One religious woman whose husband died of COVID-19 told Buffin the Lord had clearly spared her from the virus. Buffin kept visiting her, finding ways to discuss the vaccine without making her feel her beliefs were under attack. The day he dropped by while she was praying and knocked on the door, she said God was telling her it was time to get the vaccine.

Buffin said the human approach helps, but some people are more interested in the numbers. He has health department employees at vaccine clinics to fill people in on local statistics and answer questions about the vaccines.

Buffin said a lot of people delay the second shot even after agreeing to the first. He said in his experience men are especially prone to putting it off compared to women.

“I wish I had more Johnson & Johnson vaccines, but I don’t,” Buffin said. “But just like I get them to take the first one, I’m the same way about the second. I’m not argumentative about it. I tell them they have plenty of time.”

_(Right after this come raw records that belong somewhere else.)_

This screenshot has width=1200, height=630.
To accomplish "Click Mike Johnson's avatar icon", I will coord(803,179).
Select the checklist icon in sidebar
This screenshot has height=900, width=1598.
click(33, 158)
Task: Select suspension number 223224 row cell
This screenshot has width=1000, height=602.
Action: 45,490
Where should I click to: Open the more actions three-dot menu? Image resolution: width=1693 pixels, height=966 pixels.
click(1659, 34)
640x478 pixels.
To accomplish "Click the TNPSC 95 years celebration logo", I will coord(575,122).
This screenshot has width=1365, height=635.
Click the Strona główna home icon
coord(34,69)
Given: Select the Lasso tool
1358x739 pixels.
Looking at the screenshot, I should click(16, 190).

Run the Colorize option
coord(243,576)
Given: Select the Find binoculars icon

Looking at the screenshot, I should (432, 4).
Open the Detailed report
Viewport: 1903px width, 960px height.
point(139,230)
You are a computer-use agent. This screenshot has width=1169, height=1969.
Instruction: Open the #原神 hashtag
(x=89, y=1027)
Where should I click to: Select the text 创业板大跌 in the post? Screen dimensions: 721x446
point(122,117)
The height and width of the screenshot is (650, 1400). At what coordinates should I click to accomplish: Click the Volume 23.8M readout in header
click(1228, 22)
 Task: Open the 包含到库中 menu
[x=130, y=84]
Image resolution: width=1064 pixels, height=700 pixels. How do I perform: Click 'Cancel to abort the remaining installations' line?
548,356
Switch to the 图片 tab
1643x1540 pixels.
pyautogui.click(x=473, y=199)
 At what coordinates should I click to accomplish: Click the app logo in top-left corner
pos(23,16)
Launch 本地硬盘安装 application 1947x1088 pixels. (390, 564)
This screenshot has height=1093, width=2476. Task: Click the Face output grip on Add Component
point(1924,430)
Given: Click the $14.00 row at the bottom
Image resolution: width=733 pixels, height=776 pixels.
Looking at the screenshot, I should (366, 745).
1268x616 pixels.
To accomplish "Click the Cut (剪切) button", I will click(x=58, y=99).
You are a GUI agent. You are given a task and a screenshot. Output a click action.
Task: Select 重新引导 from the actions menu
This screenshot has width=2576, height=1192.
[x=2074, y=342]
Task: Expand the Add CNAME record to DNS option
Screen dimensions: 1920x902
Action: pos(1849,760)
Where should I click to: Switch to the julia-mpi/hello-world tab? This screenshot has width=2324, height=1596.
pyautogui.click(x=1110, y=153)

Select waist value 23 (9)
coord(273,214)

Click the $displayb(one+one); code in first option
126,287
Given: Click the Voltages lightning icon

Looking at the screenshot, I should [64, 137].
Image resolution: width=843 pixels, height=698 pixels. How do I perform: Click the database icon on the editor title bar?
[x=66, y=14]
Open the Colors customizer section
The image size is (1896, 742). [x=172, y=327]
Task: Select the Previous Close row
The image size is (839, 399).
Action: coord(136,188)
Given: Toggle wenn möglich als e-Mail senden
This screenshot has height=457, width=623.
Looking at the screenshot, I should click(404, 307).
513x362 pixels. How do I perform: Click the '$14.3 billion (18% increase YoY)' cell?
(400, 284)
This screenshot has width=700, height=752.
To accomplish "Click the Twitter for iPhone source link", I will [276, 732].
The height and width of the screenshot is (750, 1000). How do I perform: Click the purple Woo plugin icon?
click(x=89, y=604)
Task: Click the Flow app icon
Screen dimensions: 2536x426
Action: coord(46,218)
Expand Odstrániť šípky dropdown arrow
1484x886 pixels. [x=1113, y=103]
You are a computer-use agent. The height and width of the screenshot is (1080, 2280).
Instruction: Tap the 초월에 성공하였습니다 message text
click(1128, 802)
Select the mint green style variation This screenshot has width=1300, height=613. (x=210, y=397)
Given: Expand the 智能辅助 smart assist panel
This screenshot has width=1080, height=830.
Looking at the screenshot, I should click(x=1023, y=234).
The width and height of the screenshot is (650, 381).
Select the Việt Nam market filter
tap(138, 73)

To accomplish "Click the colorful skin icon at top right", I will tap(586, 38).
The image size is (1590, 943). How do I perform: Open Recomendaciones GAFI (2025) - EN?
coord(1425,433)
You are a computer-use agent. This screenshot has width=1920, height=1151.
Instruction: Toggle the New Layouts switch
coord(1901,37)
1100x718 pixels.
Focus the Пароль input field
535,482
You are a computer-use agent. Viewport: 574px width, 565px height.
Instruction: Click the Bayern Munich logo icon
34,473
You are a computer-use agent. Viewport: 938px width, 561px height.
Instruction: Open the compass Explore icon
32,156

In H-E-B’s pharmacy, signs inform people waiting in line that zinc and vitamin C supplements are on sale. Buffin said many of the people he is trying to reach tell him they take nutritional supplements to protect themselves in lieu of the vaccine.

“Sometimes I say ‘but we took 12 of them (vaccines) just to get through school,’” Buffin said.

Mathis chose the Pfizer vaccine specifically because it has regular approval from the U.S. Food and Drug Administration, while the other have emergency approval.

Buffin has been doing this work since June, and he has had some extra help for the past two weeks. The housing authority is started offering incentives in the form of $40 gift cards, funded by a grant. He said the recent addition has helped by serving as a conversation starter, but that alone will not convince anyone.

“If I don’t listen to them, they’re not going to listen to me,” Buffin said. “I have to empathize with what they’re saying.”

He is also working on getting buttons like his own, declaring the wearer has been vaccinated, for older people he has convinced to get the vaccine who want to help others do the same now.

“Once they take it it’s like a weight off of them,” Buffin said. “They can go live.”